Problem requirements: Return exactly those lines of the material below that fall between the line holding "Close the settings window" and the line holding "Given: Toggle the", inclusive.

Dataset:
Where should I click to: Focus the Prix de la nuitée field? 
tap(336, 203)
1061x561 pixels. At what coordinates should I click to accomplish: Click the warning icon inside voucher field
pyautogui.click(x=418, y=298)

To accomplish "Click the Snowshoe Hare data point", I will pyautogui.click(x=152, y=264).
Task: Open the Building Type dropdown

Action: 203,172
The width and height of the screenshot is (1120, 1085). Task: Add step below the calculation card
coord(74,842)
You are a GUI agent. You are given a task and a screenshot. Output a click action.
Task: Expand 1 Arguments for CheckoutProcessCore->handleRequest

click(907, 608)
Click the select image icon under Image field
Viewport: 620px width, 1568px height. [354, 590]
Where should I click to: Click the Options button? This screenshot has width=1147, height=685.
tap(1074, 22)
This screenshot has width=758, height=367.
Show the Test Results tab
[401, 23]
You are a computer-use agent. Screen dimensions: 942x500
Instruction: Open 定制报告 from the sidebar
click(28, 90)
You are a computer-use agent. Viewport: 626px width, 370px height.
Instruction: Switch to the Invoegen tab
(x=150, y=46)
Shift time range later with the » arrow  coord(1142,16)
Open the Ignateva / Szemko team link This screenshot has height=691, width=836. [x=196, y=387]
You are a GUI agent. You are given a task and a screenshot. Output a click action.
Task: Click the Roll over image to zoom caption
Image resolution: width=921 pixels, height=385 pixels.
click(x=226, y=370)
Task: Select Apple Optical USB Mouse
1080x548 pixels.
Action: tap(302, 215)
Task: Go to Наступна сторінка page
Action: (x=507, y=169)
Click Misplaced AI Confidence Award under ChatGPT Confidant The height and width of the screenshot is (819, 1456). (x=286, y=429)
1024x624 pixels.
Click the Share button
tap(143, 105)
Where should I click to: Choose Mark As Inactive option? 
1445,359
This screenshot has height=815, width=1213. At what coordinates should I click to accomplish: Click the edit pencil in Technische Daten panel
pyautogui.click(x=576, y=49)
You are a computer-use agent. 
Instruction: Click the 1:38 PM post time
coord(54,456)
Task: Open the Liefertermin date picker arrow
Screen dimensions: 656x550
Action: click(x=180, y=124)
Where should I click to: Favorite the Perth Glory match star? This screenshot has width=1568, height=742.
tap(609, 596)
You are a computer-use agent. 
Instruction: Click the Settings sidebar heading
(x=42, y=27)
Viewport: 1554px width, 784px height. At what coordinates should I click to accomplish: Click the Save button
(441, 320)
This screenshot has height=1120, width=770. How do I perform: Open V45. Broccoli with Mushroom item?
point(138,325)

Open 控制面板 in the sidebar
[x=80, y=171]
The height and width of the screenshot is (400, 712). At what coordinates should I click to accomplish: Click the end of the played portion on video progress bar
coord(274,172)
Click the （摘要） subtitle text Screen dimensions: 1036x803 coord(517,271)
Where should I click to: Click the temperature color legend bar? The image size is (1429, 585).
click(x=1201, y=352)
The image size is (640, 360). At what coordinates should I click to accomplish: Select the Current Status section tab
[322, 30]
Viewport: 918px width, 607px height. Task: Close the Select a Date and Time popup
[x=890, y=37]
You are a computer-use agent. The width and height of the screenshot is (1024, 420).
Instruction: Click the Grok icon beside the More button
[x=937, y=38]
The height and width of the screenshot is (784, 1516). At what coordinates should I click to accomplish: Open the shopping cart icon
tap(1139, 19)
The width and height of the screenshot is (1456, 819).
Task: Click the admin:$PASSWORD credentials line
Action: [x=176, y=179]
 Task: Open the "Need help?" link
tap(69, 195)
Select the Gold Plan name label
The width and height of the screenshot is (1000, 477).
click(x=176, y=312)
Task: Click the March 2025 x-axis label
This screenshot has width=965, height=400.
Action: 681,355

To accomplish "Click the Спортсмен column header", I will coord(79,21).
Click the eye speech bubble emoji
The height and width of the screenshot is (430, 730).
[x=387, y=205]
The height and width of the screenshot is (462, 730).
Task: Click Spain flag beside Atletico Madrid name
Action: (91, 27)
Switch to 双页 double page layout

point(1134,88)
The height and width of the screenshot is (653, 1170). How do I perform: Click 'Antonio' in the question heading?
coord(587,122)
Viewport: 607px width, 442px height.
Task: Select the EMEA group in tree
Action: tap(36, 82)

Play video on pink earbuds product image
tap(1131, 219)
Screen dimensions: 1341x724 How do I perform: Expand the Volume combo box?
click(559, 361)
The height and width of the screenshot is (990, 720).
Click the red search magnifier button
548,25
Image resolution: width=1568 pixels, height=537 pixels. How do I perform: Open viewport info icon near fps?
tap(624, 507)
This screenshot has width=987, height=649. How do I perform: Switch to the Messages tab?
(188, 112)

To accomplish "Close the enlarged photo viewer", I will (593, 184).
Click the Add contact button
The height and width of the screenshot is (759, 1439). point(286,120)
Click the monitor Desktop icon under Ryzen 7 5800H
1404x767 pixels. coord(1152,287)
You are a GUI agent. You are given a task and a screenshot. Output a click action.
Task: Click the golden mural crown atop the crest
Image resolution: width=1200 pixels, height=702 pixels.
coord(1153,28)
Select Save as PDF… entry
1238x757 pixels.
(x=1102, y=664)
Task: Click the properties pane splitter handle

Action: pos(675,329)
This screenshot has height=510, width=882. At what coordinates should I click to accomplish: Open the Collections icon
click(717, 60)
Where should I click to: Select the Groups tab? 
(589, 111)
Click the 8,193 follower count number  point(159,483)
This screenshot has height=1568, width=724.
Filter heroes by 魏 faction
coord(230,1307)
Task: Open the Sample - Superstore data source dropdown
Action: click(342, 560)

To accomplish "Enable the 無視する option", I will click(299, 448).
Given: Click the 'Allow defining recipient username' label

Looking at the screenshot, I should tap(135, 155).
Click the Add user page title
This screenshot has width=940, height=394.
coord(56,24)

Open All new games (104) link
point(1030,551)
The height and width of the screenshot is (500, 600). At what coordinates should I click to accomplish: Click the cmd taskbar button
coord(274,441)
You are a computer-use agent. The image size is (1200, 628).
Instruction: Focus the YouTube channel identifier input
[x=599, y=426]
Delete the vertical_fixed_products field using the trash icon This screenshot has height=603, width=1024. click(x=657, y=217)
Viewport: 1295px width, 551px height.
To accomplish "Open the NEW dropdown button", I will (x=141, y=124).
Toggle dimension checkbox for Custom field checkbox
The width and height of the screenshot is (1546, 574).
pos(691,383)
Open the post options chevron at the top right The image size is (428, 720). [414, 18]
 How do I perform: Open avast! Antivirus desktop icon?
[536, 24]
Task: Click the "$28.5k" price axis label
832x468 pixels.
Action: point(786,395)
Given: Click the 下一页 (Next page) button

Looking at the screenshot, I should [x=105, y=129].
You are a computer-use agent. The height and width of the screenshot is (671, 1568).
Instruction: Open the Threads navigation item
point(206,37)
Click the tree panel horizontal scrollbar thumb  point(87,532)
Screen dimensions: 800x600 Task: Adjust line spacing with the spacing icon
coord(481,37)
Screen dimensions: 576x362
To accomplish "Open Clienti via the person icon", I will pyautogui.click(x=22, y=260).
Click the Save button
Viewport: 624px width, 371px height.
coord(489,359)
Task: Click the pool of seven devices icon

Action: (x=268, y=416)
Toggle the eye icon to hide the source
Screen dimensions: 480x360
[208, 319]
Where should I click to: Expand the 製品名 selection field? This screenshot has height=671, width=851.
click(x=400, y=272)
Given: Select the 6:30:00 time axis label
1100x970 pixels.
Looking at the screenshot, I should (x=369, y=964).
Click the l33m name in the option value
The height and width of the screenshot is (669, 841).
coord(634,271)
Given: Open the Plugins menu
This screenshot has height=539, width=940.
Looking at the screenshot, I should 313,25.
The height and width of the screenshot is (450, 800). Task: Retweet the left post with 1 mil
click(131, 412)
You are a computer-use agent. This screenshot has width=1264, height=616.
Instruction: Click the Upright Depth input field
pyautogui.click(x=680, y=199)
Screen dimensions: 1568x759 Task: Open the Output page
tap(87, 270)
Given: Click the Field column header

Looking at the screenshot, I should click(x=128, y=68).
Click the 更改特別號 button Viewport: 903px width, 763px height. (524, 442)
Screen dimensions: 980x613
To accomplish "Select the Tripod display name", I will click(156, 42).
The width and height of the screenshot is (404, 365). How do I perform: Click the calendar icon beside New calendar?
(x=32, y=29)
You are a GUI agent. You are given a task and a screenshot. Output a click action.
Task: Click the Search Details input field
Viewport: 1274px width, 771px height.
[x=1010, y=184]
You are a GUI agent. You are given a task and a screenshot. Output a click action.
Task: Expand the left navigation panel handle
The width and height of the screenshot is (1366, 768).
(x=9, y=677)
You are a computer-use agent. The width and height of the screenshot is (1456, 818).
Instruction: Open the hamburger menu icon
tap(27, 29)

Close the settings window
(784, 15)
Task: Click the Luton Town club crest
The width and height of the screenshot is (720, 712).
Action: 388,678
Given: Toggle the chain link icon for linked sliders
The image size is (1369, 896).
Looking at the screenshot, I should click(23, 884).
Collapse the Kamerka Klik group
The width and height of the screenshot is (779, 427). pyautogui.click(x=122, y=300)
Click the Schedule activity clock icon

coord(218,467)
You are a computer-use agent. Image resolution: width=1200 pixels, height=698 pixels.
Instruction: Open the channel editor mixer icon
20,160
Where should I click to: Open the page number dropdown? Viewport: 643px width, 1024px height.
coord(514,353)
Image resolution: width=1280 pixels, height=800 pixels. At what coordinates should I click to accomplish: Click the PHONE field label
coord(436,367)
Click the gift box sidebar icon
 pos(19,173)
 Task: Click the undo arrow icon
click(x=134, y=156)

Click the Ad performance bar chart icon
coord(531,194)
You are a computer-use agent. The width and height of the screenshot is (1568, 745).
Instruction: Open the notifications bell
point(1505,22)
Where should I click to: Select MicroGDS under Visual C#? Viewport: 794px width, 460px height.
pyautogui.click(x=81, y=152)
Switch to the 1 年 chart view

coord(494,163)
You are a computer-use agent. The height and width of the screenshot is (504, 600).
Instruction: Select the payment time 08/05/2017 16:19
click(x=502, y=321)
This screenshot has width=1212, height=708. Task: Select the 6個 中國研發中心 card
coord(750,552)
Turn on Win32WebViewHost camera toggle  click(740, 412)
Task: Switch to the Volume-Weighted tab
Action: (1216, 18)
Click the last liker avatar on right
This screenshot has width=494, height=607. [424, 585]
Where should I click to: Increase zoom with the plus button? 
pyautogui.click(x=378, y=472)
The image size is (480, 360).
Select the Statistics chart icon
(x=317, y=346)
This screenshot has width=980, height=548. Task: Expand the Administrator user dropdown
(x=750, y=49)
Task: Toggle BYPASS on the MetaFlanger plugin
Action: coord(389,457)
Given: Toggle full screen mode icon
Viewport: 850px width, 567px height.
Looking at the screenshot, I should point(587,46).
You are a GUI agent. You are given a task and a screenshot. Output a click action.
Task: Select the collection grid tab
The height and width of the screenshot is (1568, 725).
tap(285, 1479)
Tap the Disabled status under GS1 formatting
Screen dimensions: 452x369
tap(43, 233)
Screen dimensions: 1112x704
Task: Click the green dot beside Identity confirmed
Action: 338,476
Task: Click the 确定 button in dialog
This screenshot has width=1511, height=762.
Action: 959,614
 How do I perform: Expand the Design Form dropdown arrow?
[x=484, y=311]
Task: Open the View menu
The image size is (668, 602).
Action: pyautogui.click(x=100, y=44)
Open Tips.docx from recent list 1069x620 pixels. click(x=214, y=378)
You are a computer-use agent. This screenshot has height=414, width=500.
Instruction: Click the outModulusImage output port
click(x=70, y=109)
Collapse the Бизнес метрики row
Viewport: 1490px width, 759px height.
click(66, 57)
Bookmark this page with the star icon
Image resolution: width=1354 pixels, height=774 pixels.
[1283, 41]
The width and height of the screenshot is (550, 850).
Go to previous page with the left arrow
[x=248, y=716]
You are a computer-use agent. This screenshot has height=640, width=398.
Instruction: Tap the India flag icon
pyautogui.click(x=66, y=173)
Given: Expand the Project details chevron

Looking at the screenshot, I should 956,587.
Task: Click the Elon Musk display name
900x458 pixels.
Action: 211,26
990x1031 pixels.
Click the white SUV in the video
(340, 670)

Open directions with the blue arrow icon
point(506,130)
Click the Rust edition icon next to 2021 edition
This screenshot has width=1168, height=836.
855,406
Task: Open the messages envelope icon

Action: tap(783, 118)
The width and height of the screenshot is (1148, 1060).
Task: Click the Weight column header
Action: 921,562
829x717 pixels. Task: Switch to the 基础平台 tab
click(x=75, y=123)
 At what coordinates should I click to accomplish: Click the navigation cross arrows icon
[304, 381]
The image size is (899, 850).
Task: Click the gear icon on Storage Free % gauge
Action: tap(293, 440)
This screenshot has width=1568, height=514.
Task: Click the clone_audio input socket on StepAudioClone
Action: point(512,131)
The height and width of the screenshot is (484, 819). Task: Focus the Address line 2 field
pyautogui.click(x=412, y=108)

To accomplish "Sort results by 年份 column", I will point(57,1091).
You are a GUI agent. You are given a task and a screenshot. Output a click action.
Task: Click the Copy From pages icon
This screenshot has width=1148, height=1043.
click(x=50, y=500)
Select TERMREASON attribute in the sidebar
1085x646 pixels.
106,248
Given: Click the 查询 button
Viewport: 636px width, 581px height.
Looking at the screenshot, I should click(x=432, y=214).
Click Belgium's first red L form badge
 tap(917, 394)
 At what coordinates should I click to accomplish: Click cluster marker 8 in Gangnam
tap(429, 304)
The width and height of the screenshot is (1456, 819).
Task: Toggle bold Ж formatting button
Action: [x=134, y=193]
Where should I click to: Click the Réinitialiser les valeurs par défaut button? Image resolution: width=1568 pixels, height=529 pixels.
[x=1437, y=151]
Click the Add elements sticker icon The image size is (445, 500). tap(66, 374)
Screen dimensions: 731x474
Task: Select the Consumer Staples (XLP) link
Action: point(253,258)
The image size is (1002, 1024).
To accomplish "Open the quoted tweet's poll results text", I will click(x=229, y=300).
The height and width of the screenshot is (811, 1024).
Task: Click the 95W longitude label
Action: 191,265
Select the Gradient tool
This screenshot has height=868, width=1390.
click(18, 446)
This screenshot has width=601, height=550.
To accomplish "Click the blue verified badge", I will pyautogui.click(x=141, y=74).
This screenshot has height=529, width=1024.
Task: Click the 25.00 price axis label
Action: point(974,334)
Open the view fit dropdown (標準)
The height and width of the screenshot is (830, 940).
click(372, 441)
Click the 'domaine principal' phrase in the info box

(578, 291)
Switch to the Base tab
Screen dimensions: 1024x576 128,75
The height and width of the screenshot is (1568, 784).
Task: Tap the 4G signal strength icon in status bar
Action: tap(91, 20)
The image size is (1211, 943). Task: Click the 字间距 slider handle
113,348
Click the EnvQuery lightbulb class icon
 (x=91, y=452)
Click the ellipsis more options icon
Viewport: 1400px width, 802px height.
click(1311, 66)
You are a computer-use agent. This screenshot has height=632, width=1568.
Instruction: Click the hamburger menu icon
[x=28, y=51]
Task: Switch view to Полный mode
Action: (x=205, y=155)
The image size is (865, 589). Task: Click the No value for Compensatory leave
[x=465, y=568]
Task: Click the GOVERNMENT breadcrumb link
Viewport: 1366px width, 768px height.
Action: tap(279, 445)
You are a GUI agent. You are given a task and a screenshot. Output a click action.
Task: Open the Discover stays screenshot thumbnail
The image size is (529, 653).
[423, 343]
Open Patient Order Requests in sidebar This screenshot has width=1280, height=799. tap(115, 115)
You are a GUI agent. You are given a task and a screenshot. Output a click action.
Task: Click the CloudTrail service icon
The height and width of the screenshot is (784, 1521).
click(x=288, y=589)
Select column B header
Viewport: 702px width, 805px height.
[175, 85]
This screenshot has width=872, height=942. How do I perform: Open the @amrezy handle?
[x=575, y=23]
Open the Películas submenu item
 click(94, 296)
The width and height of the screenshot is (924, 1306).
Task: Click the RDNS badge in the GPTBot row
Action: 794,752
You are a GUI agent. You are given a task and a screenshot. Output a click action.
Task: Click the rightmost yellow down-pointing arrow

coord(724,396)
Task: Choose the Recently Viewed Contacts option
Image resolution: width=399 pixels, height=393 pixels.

Response to this exercise:
Close the settings window
(784, 15)
Task: Click the Luton Town club crest
The width and height of the screenshot is (720, 712).
Action: 388,678
Given: Toggle the chain link icon for linked sliders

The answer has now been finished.